7.1. Formulation of Simple RNN

The formulation of the simple RNN is defined as follows:

$$ \begin{cases} \hat{h}^{(t)} = W x^{(t)} + U h^{(t-1)} + b \\ h^{(t)} = f(\hat{h}^{(t)}) \end{cases} \tag{7.1} $$

Given that the number of input nodes and hidden nodes are $ m $ and $ h $, respectively, then:

  • $ x^{(t)} \in \mathbb{R}^{m} $ is the input at time $t$.
  • $ h^{(t)} \in \mathbb{R}^{h} $ is the hidden state at time $t$.
  • $ W \in \mathbb{R}^{h \times m}$ and $U \in \mathbb{R}^{h \times h}$ are the weights matrices.
  • $ b \in \mathbb{R}^{m}$ is the bias term.
  • $ f(\cdot) $ is the activation function.

Fig.7-3 illustrates the simple RNN defined above:

Fig.7-3: Simple RNN Architecture

Since the SimpleRNN lacks an output layer, we add a dense layer (also known as a fully connected layer) to extract the final hidden state. This makes it a many-to-one RNN. See Fig.7-4.

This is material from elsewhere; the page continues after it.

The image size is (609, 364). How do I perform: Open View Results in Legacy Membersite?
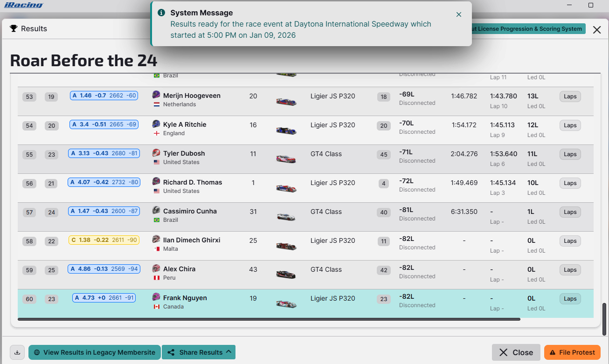point(95,352)
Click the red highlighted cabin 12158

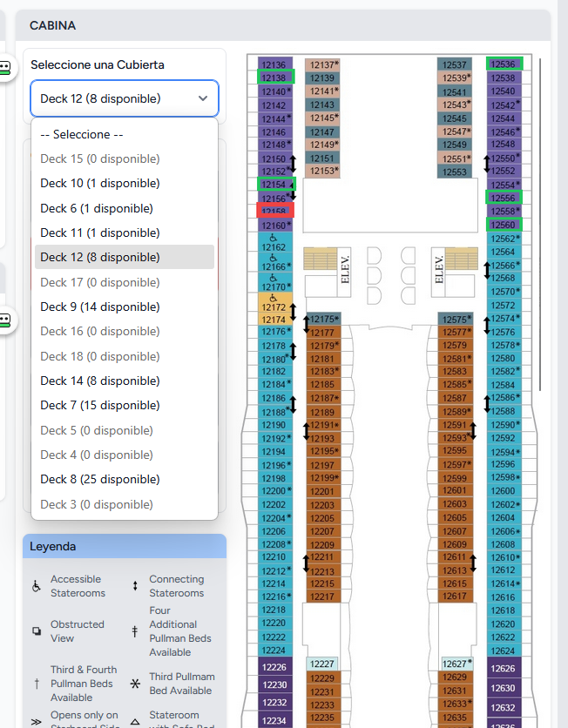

Fig.7-4: Many-to-One Simple-RNN

Given that the number of output nodes is $ n $. Then, the dense layer is defined as follows:

$$ \begin{cases} \hat{y}^{(T)} = V h^{(T)} + c \\ y^{(T)} = g(\hat{y}^{(T)}) \end{cases} \tag{7.2} $$

where:

  • $ V \in \mathbb{R}^{n \times h} $ is the weight matrix.
  • $ c \in \mathbb{R}^{n} $ is the bias term.
  • $ y^{(T)} \in \mathbb{R}^{n} $ is the output vector.
  • $ g(\cdot) $ is the activation function.